Retirement prospects for younger workers—Millennials and late Gen Xers—are shaping up to be very different than those for older workers—early Gen Xers, Baby Boomers and those few of the Greatest Generation still in the workforce. Part of the reason is the well-established decline in defined benefit retirement programs just about everywhere but in government, and their replacement—if at all—with defined contribution programs that shift the responsibility from the employer to the employee.

Also at work, though, are differences in life experiences. The younger cadre is more likely to delay major life decisions to older ages, with an impact on their future finances. Here’s how a recent report from the Brookings Institution put it:

“Young adults currently have the lowest homeownership rate of any similarly aged generation since at least 1989. The average age of first marriage has increased from age 21 for women (24 for men) in 1975 to age 27 (29) in 2016. The age at which parents have their first child has increased over time as well, from 22 in 1975 to 26 in 2014.”

Another sign is that the “share of Millennials living with their parents is higher than the share of similarly aged people in prior generations. Among 25-34 year olds, 16 percent lived with their parents in 2016, compared to 11 percent in 1990 and 10 percent in 2000.”

“These trends, in turn, may delay the onset of retirement saving if people feel the need to “get settled” by purchasing a house and raising children before beginning to think about saving for retirement,” it said.

The impact is so significant, it added, that the term “emerging adulthood” has been coined to describe a stage of life between childhood and adulthood. Another term is “adulting.”

Before you begin a thought with “When I was that age . . .” remember that one main reason for those lifestyle trends is the high burden of student loan debt that generation is carrying. And they are less likely to spend their entire careers in the type of job that comes with benefits such as an employer-sponsored retirement program of any type, or health insurance with an employer contribution.

Does this sound like your “emerging adult” son or daughter today, or what one who is not yet that age will face? Do you see it in the younger people in your workplace? What does it mean to you?

For your own family members, note that they might seek more financial help, and for longer, from you than you received from your own parents. How you handle that is up to you. But remember, any money that you do provide will have to come from somewhere. As you get closer to retirement, the distinction between retirement money and other money breaks down and it essentially all becomes retirement money. You may have to continue working longer than you had planned to make up the difference.

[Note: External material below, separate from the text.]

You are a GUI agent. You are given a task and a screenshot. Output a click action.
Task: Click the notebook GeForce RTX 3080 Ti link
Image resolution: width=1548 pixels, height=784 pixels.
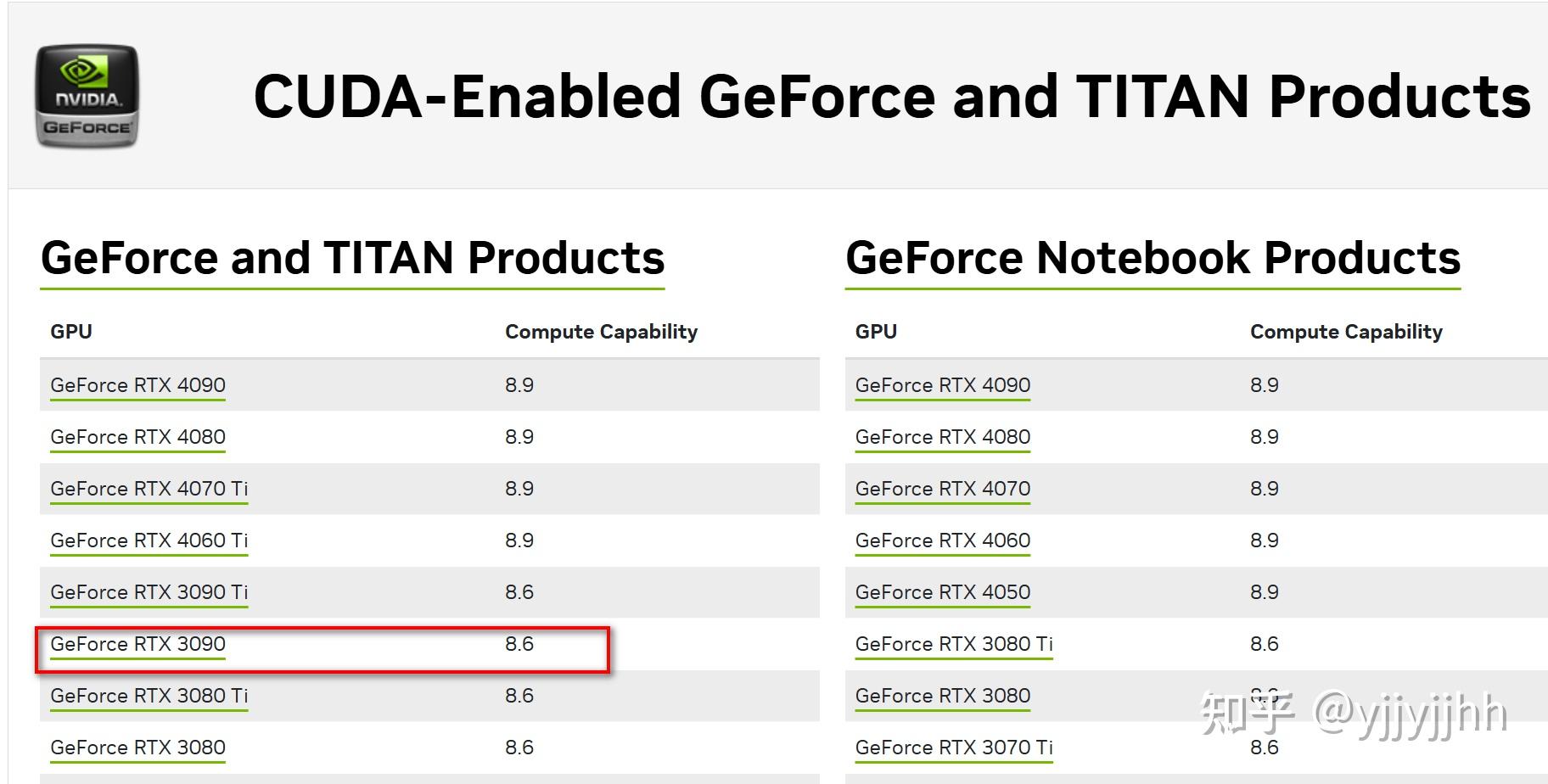(x=954, y=644)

If you’re just not going to be in a financial position to help, or you’re not inclined to, you can at least help them understand the importance of saving for retirement, even—especially—at their young age. That should include a reminder that on the far end of their careers, longer life expectancies mean that they may have to finance their retirement for more years.

The same goes for the young people in your workplace. You might not be able to swing a raise for them, but you can at least convey that message. After all, it’s the adult thing to do.